Like many things humans have built, nature beat us to data storage with a system vastly superior to anything we could come up with. DNA packs information in incredibly densely – a single gram of the stuff can hold up to 215 petabytes, or 215 million GB of data, meaning the entire contents of the internet could be kept in a shoebox full of DNA. Recent work has even found ways to double that data density by adding new letters to the alphabet soup.
Plus, DNA can be extremely long-lasting. Our current hardware tends to degrade within decades, but under the right conditions DNA could potentially be preserved for millions of years. And finally, it requires far less energy to maintain, cutting the power bills that massive data centers are running up.
But of course, there’s a catch. Writing data to DNA and reading it back are fiddly, costly processes that can damage the DNA itself and introduce errors. But now a new breakthrough could help make the whole system more practical.
Currently, retrieving data from DNA is done using a technique called Polymerase Chain Reaction (PCR). DNA strands containing data are all swimming around freely in a kind of soup, with each strand tagged with a specific sequence that acts like a file name. When you need a certain file, a matching primer is used to search the goop and attach to the required DNA strand. This DNA is then copied millions of times so that the system can find it and read the file. The problem is, this degrades the original data each time you read it, and it becomes difficult to read multiple files at once.

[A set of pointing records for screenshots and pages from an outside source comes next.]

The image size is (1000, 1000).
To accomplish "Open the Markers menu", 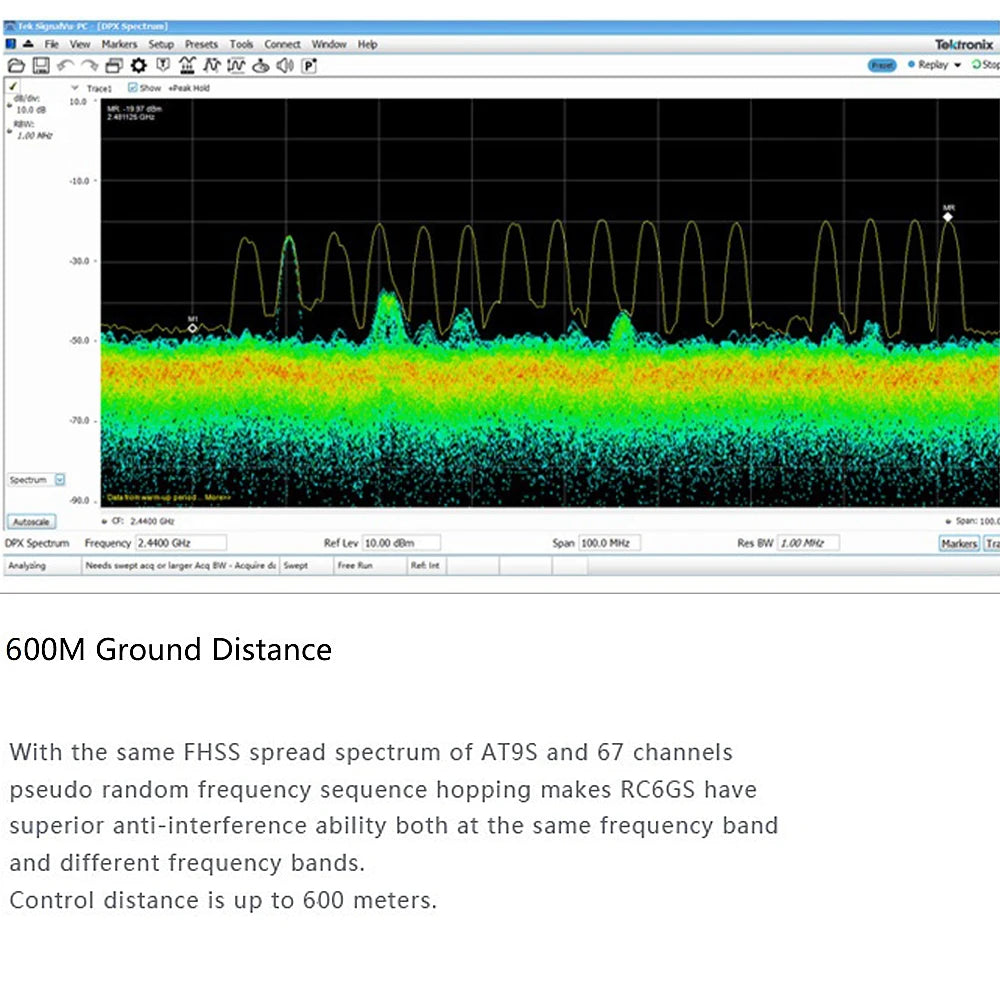I will click(119, 44).
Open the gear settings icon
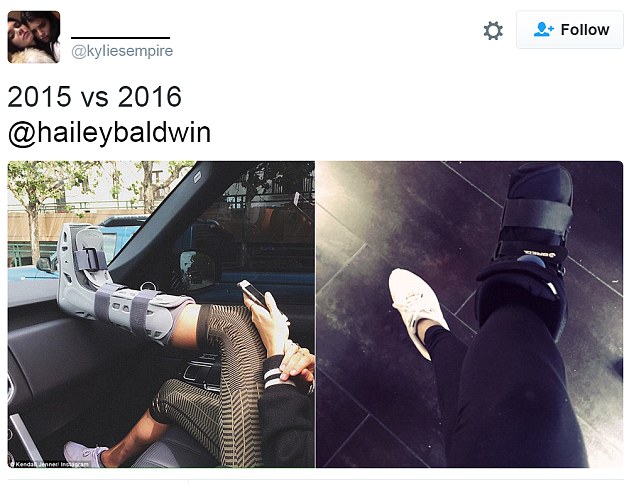 point(493,31)

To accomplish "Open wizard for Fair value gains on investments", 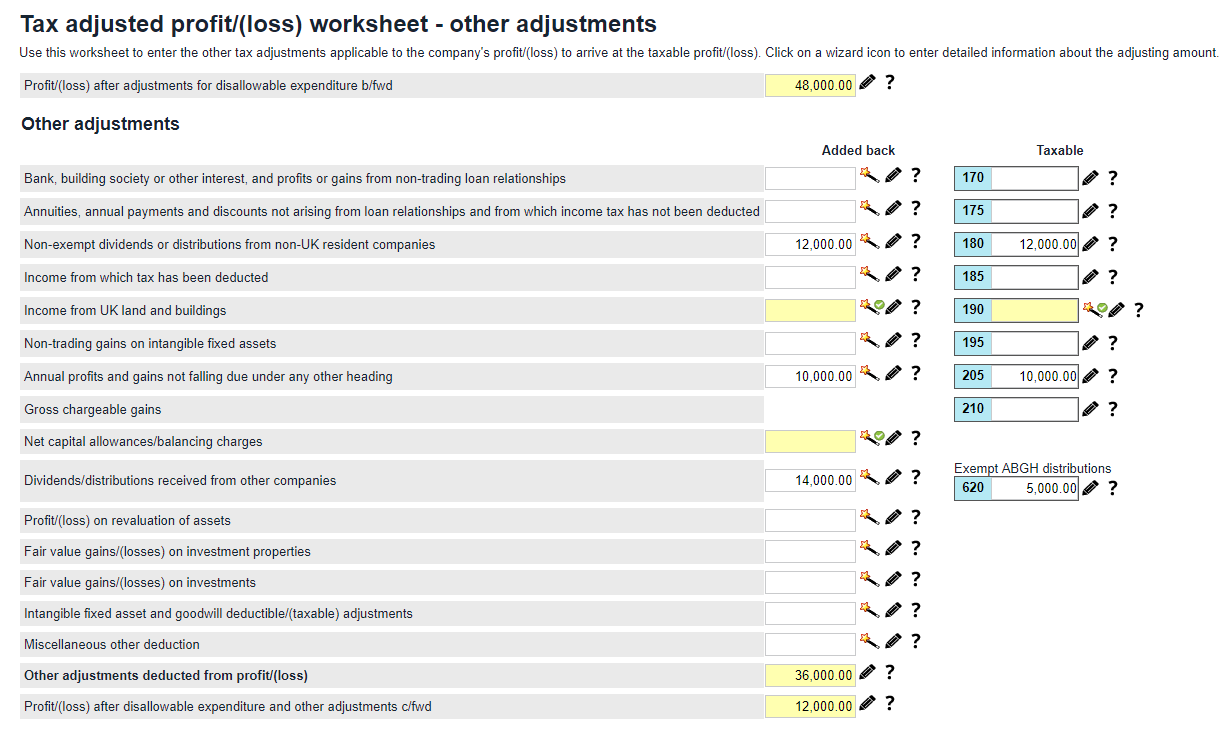I will tap(870, 580).
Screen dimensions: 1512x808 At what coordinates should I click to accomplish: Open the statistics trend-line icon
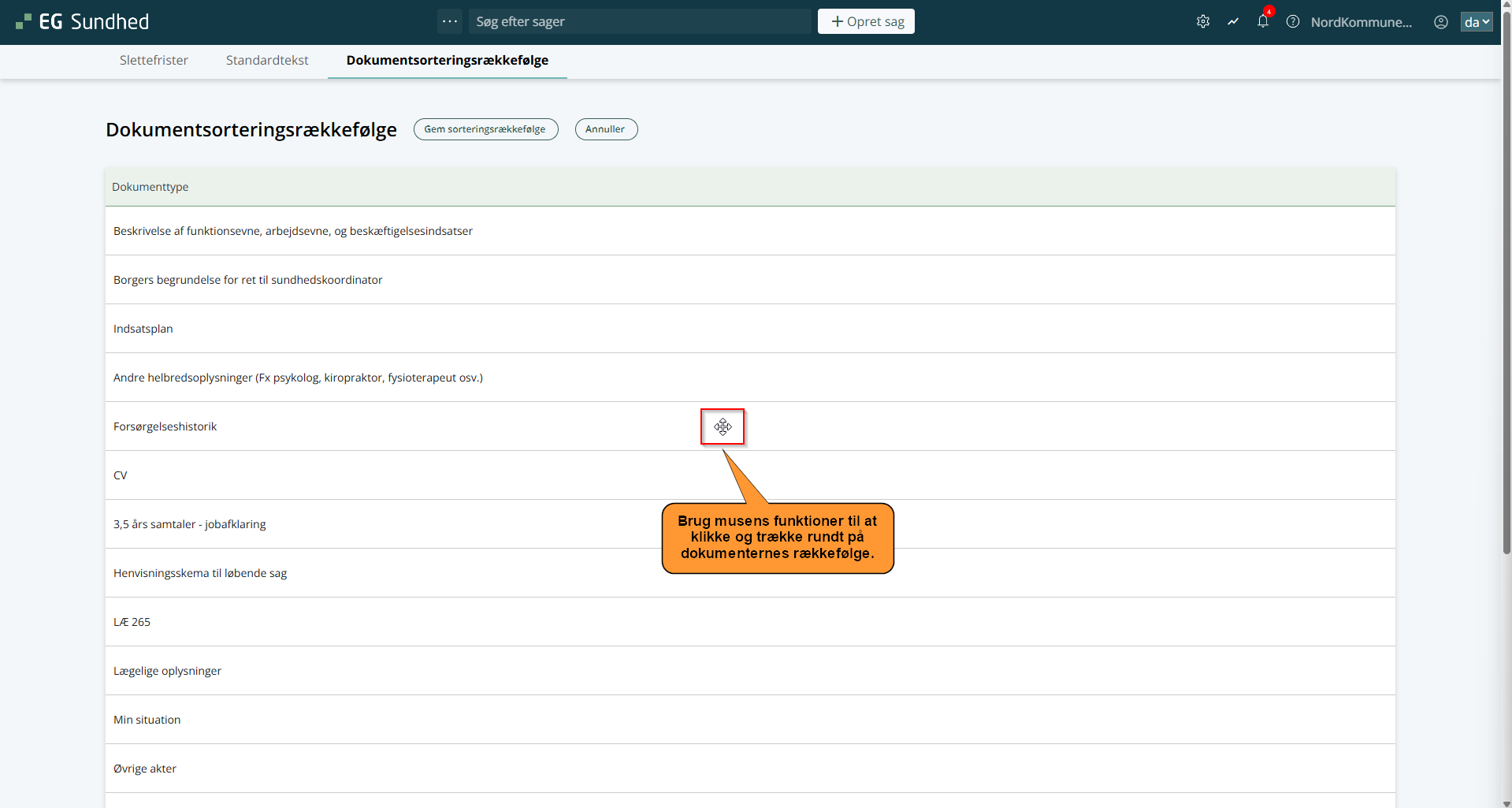(1233, 22)
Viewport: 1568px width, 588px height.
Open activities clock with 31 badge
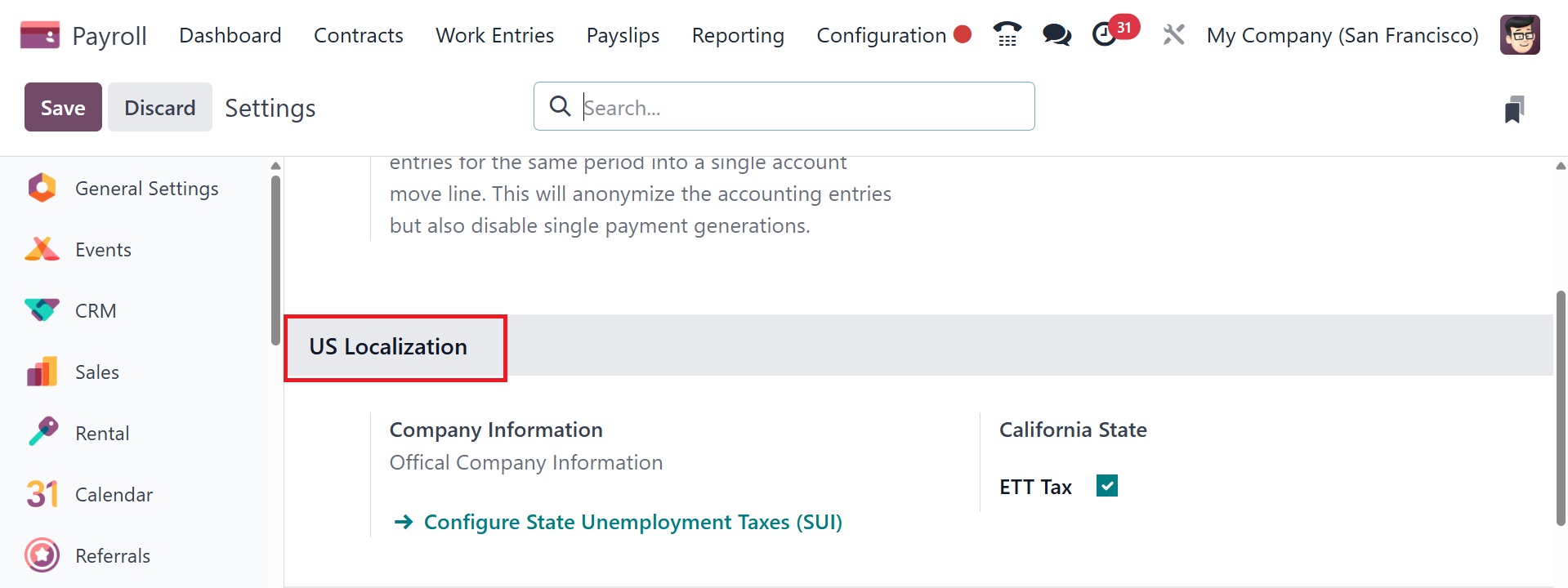1106,34
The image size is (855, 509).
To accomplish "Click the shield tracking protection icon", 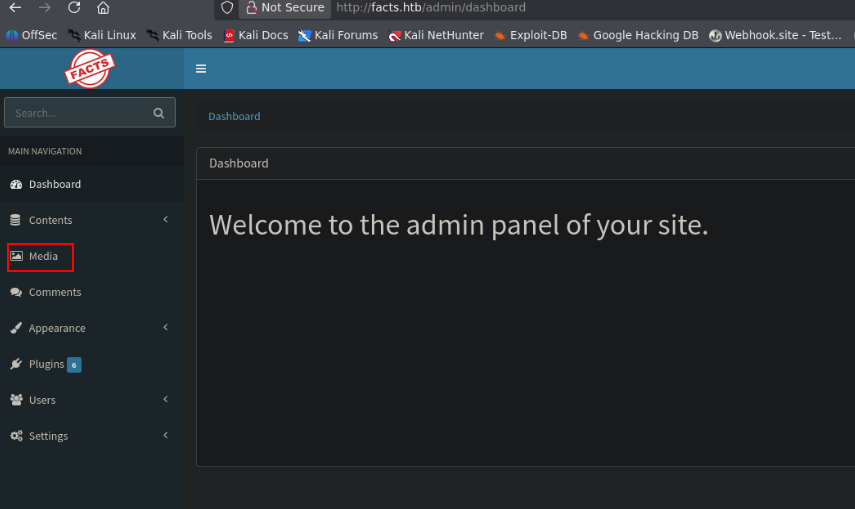I will pyautogui.click(x=227, y=8).

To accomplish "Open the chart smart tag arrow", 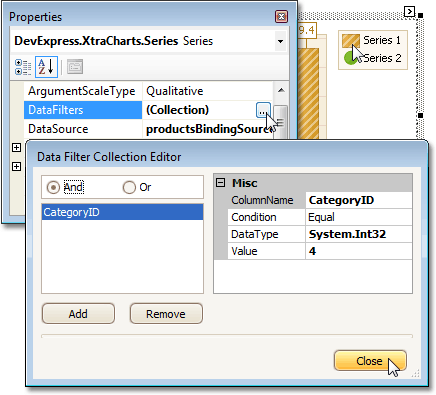I will click(409, 11).
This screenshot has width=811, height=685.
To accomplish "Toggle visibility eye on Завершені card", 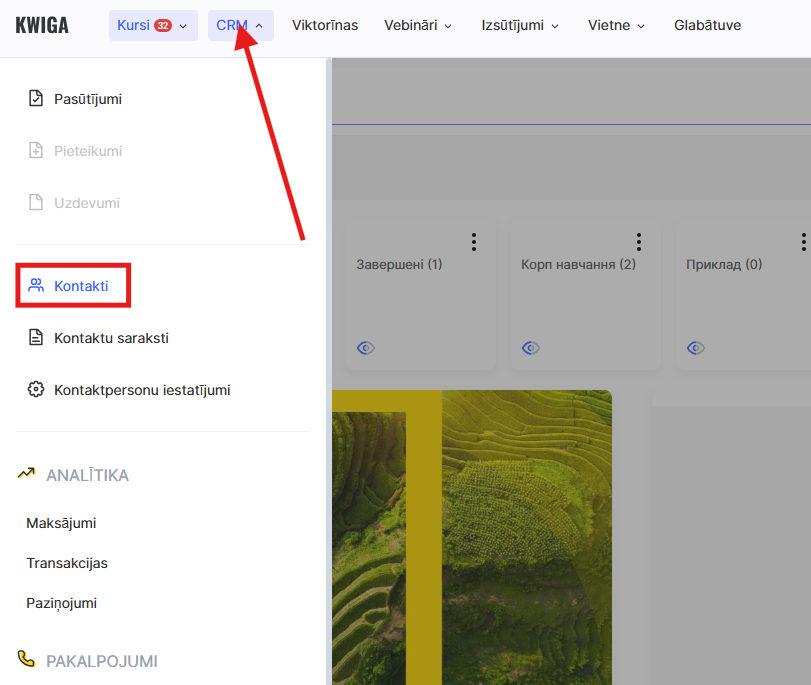I will 366,348.
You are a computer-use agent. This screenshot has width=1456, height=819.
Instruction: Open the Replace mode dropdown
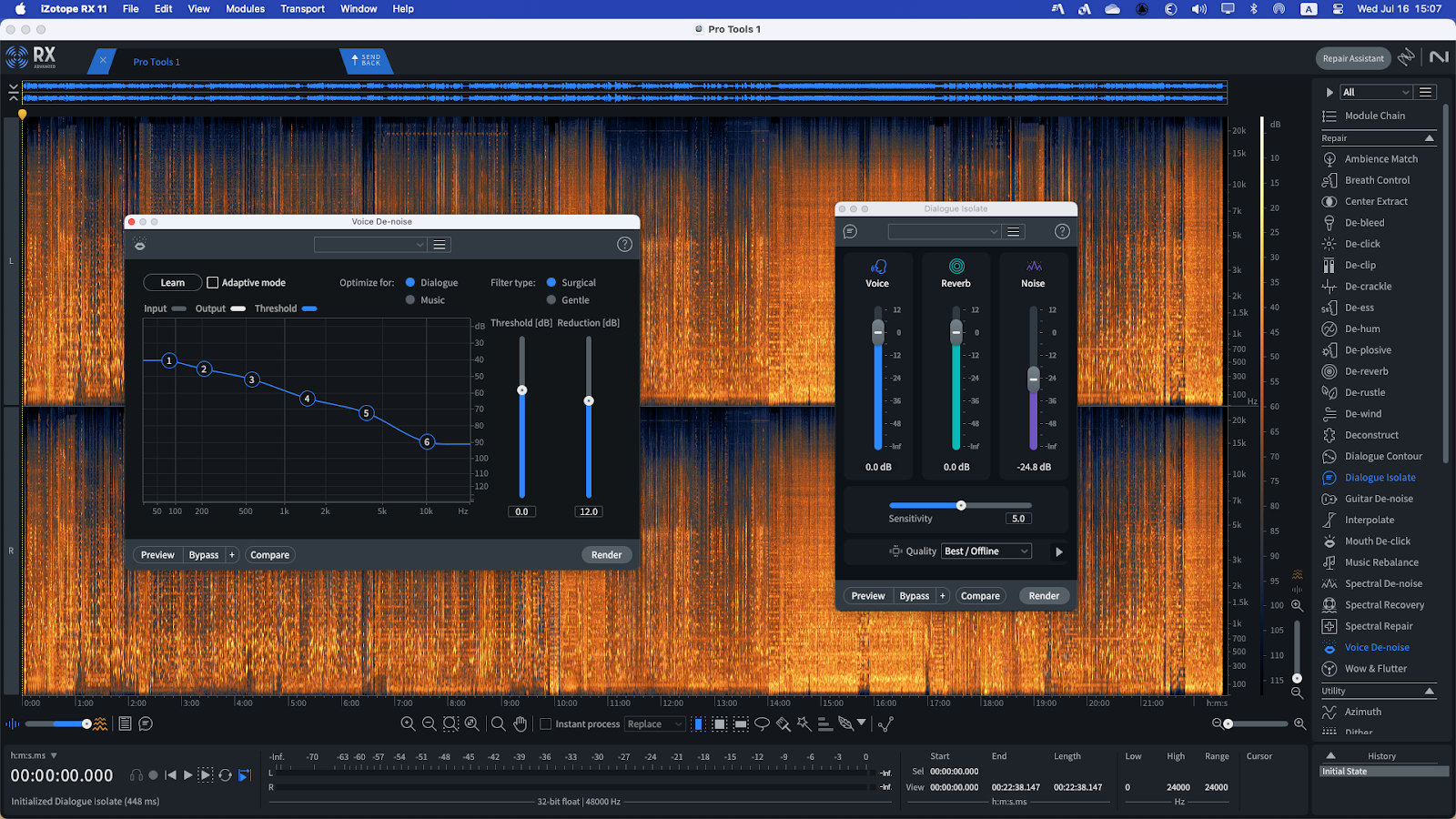coord(654,724)
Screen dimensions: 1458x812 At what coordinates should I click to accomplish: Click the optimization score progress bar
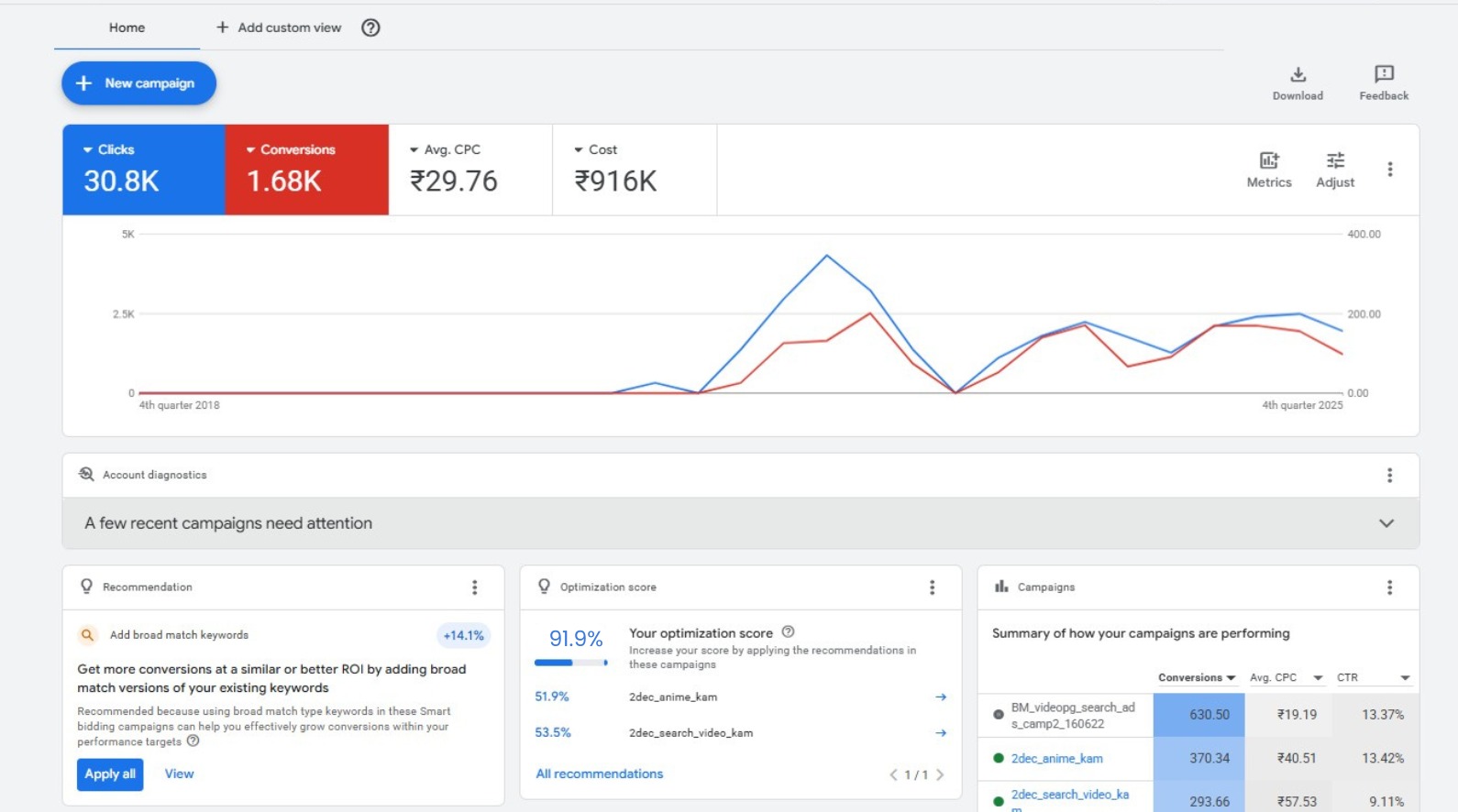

To get around that issue, the researchers encase the DNA in microcapsules made of proteins and a polymer, with one file anchored into each capsule. When heated above 50 °C (122 °F), the capsules seal themselves up, so that the PCR copying can only affect each file separately. When the temperature is lowered again, the copies detach while the original remains anchored.
That means the original file’s quality doesn’t degrade with each read, greatly reducing errors. The team says the system could read up to 25 files at the same time, and lost only 0.3% of a file after three reads rather than 35% with existing methods.
To make the system easier to search, the scientists gave each file a fluorescent label and each capsule its own color, allowing data to be categorized, separated and sorted. Ultimately, the team envisions a data center where information is encoded onto DNA in one area, while robotic arms can select individual capsules, read the data and put them back.
“Now it’s just a matter of waiting until the costs of DNA synthesis fall further,” said Tom de Greef, lead author of the study. “The technique will then be ready for application.”
The research was published in the journal Nature Nanotechnology.